On a private drive just above the shoreline of Canandaigua Lake, the New Energy Works timber frame team collaborated with Grossi Construction on the raising of an expansive multi-use barn.
Architect Dan Pieters came to the New Energy Works team with, “the initial architecture and schematic design and then we drove the sizing, the structure and the finite dimensions of it.” says New Energy Works designer Bethany Schaertl.
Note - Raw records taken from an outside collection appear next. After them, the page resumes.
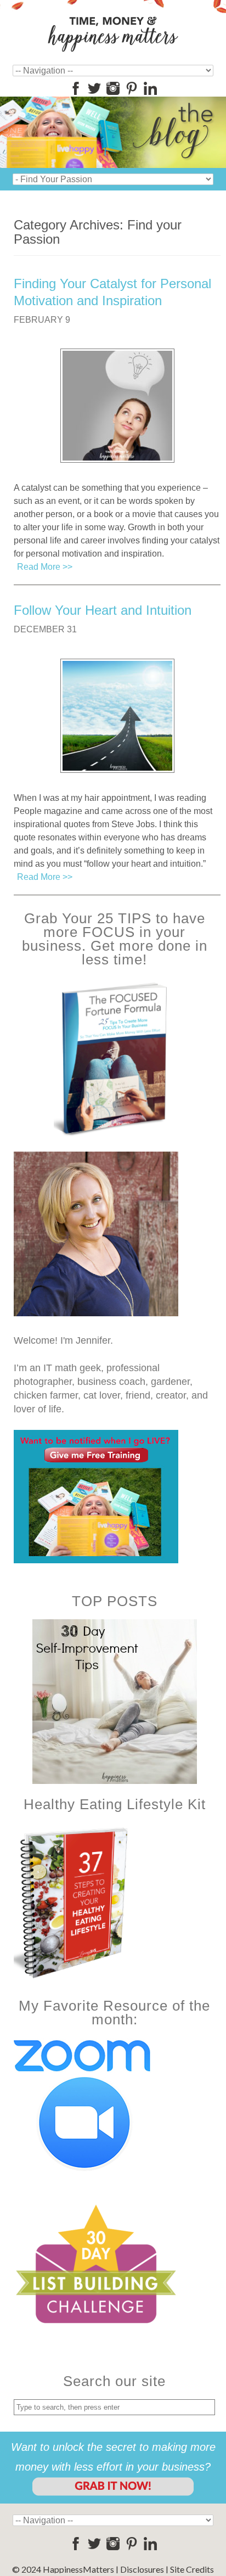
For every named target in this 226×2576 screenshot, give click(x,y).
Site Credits (192, 2569)
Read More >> (44, 566)
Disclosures (142, 2569)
There was a lot of coordination back and forth between our team, Dan Pieters, and Grossi construction to make sure all the moving parts were working toward the same goal.
“It was mainly designed for a car barn, and a little bit of utility stuff, and the second floor is going to be a Yoga studio and office, says Steve Grossi of Louis J. Grossi Construction, Inc. “You could call it multi-use, but the main purpose is for vehicles.”
Five years earlier Grossi had built the homeowners current living quarters just down the private drive from the barn. “Their house is conventionally framed with a few timber elements, says Grossi. “We knew that we wanted to incorporate some of those timber features from the house into the barn.” In the end, the entire barn became a fully structurally supported timber frame.
On the morning of the raising, efficiency and precision were the order of the day as our timber frame team moved quickly around the property as one unit, moving the heavy Douglas fir trusses weightlessly through the air. The darkened timbers were carefully put into place, lending the biophilic bones to the two-story barn structure.